Ursula M. Burns, born on September 20th 1958 grew up in the projects of Manhattan where she was raised by her single mother and her two siblings. Her father, having no contact or help in her childhood growth, had no bearing on her success as she quickly made a name for herself in her childhood education. Although Ursula’s mother was raising three young children, she quickly made a living to send her daughter to a private school giving her the best education possible in the projects.
Ursula has always lived by the humble and strong quote that her mother drilled into her head as a young child, “Where you are is not who you are” (Burns, 2003. Para. 1). The quote obviously stuck by Ursula’s side as she pushed through her education. As a High School Graduate Burns was accepted into several Ivy League schools, but ultimately chose the lower profile Brooklyn Polytechnic University. “I came from a different place,” says Burns, “And that different place is positive, not negative. [It] gives me a different way to look at things, a different way to attack a problem” Says Burns (Women Working, 2003. Para. 3).

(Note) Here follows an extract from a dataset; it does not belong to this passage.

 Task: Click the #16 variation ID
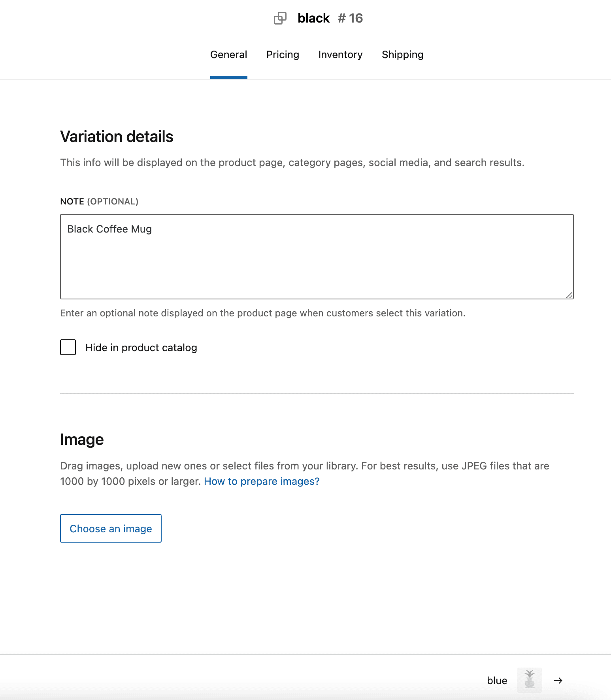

Burns believes that although she came from a though neighborhood and poverty driven life-style, she drove through the issues and problems which eventually led her to the humbling parts of her college years. After being accepted into the Higher Education Opportunity Program, the program director Connie Costa asked Burns to lead a tutoring group, helping other college age students succeed such as she was. After receiving many humbling opportunities such as the HEOP program, Ursula began working on her Masters Degree in Mechanical Engineering at Columbia University after receiving her Engineering Degree from the Polytechnic Institution. While working on her Masters program, Burns took an internship at the XEROX Corporation in the year 1980.
What is revealed as Ursula Burns most pin point skill is her ability to stand up for what is right and what is wrong. In her rookie year as an inter with the XEROX Corporation, Burns quickly made it clear that she was afraid of no one, even the Xerox Executives. While attending a meeting in 1980 Burns stood up to speak her mind after XEROX Executive Wayland Hicks made a comment on diversity in the company. [I] basically told him that he was wrong–that the response should have been more disciplinary than an educator response. We got into a little debate in front of the room” Says Burns (Women Working, 2003. Para. 5). Although most Executives would immediatly dismiss an intern for such behavior, Wicks felt that Ursula had spoke her mind confidently, and took in every minute of it.
After starting off with an open mind and confident head, Burns quickly sharpened her skills with the Corporation, starting her career that is still in tact as the present XEROX Corporation President. According to CEO Ann Mulcahy, “She is the ultimate straight-shooter” (Burns) (Power, 2006. Para. 3).